• The task:
Report how many lines in the records hold the string "pink"; give the number and nothing else.

• Stored data entries:

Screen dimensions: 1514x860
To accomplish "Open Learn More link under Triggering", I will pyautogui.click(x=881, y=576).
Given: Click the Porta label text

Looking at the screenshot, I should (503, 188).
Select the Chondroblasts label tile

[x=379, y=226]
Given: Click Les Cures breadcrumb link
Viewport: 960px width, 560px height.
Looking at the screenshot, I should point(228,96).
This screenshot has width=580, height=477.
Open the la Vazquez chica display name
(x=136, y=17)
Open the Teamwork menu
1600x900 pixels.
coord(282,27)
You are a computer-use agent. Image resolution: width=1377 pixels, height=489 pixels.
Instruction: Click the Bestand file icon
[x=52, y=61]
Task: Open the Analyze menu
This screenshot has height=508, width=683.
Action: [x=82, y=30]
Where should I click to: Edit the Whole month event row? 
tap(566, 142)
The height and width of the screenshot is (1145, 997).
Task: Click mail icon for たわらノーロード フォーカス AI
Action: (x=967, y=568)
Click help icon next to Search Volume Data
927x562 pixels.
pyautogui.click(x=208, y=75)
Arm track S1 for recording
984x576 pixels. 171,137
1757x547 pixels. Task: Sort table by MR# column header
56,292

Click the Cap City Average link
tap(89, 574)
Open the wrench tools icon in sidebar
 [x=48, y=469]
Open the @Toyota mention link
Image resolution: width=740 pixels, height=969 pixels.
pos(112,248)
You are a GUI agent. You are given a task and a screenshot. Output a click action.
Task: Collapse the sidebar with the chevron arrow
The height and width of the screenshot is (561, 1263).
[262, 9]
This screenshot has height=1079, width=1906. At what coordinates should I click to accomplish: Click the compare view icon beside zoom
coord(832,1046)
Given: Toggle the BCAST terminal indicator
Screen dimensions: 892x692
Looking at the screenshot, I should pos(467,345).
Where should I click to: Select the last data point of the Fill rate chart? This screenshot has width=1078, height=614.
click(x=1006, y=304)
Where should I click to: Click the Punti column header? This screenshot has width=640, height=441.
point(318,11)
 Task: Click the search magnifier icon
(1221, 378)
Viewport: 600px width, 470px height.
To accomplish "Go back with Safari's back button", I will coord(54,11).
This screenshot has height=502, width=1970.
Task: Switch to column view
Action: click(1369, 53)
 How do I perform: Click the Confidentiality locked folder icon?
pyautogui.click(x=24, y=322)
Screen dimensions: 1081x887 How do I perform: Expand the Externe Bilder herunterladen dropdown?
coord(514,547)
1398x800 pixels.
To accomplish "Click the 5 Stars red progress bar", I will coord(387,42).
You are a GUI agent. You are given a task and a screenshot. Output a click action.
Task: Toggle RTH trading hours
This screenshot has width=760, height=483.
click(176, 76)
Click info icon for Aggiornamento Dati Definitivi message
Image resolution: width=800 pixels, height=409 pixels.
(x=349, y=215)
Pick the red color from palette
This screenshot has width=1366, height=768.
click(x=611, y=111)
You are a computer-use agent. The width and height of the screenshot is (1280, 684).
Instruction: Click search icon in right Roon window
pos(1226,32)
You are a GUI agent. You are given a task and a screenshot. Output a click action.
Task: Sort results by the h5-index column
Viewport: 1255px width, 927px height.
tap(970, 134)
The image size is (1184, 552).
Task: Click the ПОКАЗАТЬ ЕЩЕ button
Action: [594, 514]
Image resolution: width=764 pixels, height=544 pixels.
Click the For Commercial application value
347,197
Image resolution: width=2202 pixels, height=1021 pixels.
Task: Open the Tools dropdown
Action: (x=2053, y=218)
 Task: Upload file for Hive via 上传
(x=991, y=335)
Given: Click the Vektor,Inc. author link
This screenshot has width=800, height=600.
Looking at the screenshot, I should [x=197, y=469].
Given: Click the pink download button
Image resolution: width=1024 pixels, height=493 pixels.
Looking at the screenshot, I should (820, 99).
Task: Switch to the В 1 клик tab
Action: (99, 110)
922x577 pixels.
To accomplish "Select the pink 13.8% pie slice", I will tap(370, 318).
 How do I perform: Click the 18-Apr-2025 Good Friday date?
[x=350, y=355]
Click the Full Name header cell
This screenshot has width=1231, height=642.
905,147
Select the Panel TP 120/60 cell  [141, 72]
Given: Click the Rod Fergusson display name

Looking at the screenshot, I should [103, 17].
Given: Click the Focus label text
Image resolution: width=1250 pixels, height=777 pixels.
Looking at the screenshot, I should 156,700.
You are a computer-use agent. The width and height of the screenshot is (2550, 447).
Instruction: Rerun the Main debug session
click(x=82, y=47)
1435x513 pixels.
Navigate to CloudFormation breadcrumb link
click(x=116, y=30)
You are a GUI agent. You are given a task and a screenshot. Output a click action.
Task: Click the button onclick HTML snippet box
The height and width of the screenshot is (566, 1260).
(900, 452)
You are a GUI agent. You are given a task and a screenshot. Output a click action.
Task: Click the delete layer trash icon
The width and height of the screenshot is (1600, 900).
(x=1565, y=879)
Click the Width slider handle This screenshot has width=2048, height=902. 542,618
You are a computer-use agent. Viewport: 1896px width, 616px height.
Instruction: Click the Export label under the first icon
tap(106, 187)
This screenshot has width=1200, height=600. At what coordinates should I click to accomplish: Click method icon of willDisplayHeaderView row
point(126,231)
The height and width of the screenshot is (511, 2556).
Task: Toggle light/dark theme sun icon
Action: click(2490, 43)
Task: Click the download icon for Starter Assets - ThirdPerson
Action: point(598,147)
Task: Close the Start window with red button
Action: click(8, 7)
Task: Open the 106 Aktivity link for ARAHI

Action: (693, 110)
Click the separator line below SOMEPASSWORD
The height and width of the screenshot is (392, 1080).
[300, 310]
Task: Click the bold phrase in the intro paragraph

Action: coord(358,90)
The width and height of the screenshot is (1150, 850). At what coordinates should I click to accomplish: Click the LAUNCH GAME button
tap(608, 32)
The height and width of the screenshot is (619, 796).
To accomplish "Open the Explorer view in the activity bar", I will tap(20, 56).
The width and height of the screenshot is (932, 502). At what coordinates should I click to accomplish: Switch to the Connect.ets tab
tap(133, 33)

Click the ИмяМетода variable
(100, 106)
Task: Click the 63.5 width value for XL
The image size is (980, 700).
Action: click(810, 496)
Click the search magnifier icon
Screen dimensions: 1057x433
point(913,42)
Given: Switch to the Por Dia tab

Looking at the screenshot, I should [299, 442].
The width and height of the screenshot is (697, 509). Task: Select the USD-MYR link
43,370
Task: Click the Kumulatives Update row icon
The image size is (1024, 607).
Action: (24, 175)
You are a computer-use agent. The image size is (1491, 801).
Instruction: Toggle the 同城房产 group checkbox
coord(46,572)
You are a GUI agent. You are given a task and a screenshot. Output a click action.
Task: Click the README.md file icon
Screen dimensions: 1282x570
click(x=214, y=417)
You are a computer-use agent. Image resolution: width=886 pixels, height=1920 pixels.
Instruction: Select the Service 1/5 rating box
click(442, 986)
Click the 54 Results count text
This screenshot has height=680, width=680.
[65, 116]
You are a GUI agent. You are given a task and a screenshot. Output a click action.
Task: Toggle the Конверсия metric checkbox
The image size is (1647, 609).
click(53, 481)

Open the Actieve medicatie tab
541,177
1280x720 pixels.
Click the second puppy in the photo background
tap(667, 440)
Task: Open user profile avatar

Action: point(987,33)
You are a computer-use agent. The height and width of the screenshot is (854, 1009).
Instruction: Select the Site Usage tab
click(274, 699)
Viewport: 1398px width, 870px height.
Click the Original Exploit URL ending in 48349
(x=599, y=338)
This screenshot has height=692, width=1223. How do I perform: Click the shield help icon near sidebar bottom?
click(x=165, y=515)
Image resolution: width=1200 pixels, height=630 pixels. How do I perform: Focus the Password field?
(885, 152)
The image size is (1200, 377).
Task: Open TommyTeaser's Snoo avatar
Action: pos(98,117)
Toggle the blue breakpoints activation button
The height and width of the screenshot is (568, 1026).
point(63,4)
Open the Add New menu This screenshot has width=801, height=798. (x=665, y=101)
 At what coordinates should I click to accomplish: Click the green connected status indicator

• Answer section:
2